Range: 1,000 nautical miles (1,852 km)
英語の「Range(範囲、航続距離)」には色々な意味があります。「Combat Range(戦闘範囲)」だと「Combat Radius(戦闘行動半径)」と同じ意味になります。つまり行って戦闘して帰ってくる往復を含む意味です。「Ferry Range(フェリー航続距離)」だと戦闘装備を積まずに燃料をたくさん積んで自機を長距離移動させる目的の片道航続距離で、最大航続距離と同じ意味になります。
つまり単に「Range(範囲、航続距離)」とだけ書かれてあっても片道とは限りません。
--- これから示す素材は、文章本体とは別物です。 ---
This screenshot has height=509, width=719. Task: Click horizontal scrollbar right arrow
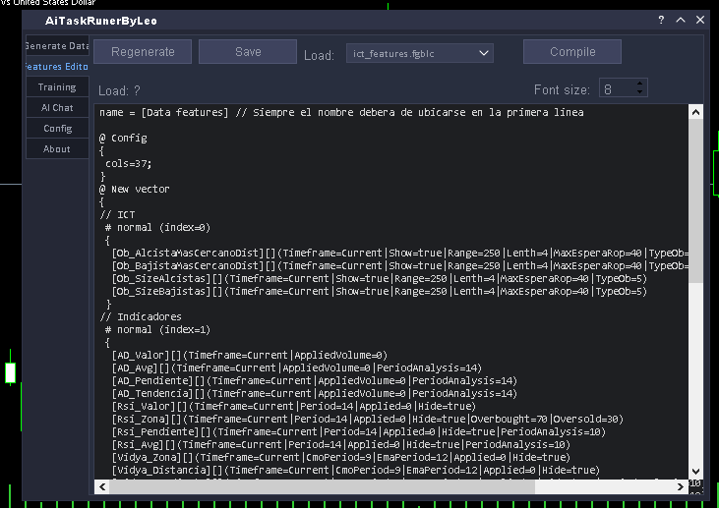682,486
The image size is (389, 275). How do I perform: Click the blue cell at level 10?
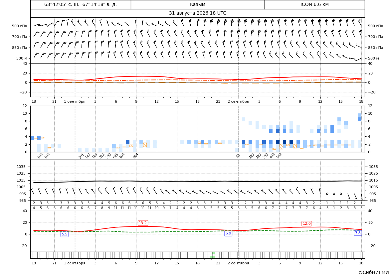359,115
また戦闘行動半径は行って帰るだけではなく作戦任務での戦闘も行うので、最大航続距離の半分にはならずもっと短くなります。
【関連資料】
- MQ-9 Reaper | U.S. Air Force ※Range: 1000海里(1852km)
- MQ-9A "Reaper" | General Atomics ※最大27時間滞空可能
ファクトチェック:片道航続距離と作戦行動半径を混同した誤解
というわけですので、MQ-9リーパー無人機の航続距離1852kmとは作戦行動半径のことであり、鹿屋から尖閣諸島どころか台湾とフィリピンのバシー海峡の付近まで行って監視飛行して帰って来られます。能力面で心配は要りません。
ところが大変な誤解が生じているらしく・・・
- 防衛省:滞空時間から計算した片道航続距離8519kmは間違ってはいないが、地元への説明としては実用的な作戦行動半径の方が望ましい。
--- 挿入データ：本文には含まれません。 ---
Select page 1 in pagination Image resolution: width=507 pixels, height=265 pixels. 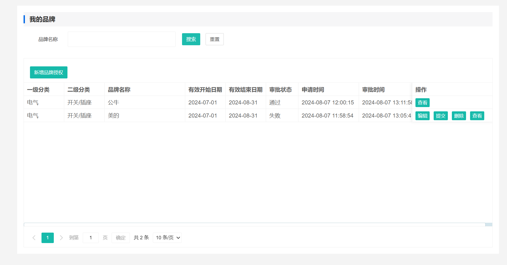pyautogui.click(x=48, y=238)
- アメリカ軍:1852kmは作戦行動半径のことだと直ぐに説明できるのに「安全保障上の問題から具体的に答えられない」とわざと拒否。
- 西日本新聞:1852kmを片道航続距離だと勘違いしている。
- 防衛省九州防衛局:1852kmが作戦行動半径のことだと気付いていない。
- 教授:問題点に気付いていない。
- 地元民:航続距離くらい教えろと要求。
- 鹿屋市長:防衛省と米軍で説明が違うのはよくないと指摘。
・・・記事に登場する人たちが全員、問題点に気付いていません。いや、アメリカ軍は気付いています。しかし正確な数字はなるべく秘匿しておきたいので説明を拒否しています。
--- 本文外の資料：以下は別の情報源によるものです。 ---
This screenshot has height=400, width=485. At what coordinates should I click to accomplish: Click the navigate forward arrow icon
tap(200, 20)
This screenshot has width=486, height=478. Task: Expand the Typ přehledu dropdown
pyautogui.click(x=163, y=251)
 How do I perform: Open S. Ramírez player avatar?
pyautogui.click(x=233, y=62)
実はアメリカ軍は兵器のスペックについて全般的にこのような感じで、F-35戦闘機の航続距離についても正確な数字を発表しておらず、誤解しそうな記述をわざと行っています。嘘は吐いていないけれど、不親切な説明で本当の数字を隠しています。
MQ-9リーパー無人機の航続距離について片道航続距離なのか作戦行動半径なのかはっきり示さず、説明を要求されても拒否する態度は、F-35戦闘機のこれと同じ意図なのでしょう。正確には教えたくないのです。
日本の防衛省がMQ-9リーパーの航続距離を8519km(片道)としたのは、アメリカ軍が教えてくれず(あるいは教えてはいるが公表させてもらえない)、最大滞空時間と巡航速度を掛け算して自分で計算し推測した数値なのだろうと思います。
こうして軍事機密(というほどのものではないが)としてMQ-9リーパーの正確な航続距離が秘匿されたまま、わざと不十分な説明のまま、配布資料を配ったことになります。
このようなややこしい話を一般メディアに気付けと要求するのは酷な話ですし、アメリカ軍にいくら要求しても「安全保障上の問題から具体的に答えられない」という説明を繰り返すだけでしょう。もはや日本防衛省側で正しい説明を行うしかなさそうですが、航空自衛隊がF-35戦闘機の航続距離の正確な数字を公式サイトに記載できていないのを見ると、MQ-9リーパーについても正確な説明は期待できそうにありません。
せめてMQ-9リーパーの1852kmは作戦行動半径である旨くらいは、説明してもいいとは思うのですが。